Search the entries for the string "hamburger" and give the number of lines that hold it, nothing more.
Entries provided below:
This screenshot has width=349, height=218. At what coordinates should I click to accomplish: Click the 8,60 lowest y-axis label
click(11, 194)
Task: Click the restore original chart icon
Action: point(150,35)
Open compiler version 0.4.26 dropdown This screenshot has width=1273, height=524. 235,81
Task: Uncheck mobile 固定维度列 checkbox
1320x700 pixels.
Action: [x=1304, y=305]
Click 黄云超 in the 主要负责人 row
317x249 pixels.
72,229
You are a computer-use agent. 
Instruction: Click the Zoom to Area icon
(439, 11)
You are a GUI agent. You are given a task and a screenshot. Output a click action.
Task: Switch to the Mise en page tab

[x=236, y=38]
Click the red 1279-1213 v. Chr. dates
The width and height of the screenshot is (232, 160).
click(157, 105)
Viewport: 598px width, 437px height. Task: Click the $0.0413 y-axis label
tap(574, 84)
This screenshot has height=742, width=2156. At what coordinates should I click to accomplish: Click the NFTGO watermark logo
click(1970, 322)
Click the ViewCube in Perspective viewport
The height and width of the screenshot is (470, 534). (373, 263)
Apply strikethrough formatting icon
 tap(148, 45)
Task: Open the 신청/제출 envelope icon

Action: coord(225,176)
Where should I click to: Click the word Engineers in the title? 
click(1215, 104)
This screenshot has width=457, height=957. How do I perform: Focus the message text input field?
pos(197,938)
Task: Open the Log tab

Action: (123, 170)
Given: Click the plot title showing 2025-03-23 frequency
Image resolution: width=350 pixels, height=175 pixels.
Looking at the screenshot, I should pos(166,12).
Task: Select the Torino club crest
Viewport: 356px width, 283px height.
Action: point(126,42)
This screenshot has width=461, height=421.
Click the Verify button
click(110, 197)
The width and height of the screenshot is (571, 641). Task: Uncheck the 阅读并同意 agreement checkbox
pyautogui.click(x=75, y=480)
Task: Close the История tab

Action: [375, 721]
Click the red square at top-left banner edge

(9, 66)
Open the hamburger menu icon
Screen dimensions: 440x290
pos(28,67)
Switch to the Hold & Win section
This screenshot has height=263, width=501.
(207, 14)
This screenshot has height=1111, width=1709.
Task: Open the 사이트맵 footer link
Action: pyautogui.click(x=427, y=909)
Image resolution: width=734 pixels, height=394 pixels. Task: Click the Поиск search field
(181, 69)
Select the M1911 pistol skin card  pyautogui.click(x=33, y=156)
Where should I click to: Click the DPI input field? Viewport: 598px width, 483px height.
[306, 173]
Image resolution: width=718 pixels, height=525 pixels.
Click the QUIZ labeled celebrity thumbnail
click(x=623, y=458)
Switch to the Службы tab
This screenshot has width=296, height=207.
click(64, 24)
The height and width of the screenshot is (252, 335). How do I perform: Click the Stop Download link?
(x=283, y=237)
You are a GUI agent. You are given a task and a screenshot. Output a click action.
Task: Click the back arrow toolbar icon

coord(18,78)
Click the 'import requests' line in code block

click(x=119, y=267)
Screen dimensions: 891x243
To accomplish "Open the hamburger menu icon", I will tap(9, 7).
End of Entries provided.
Answer below >> 2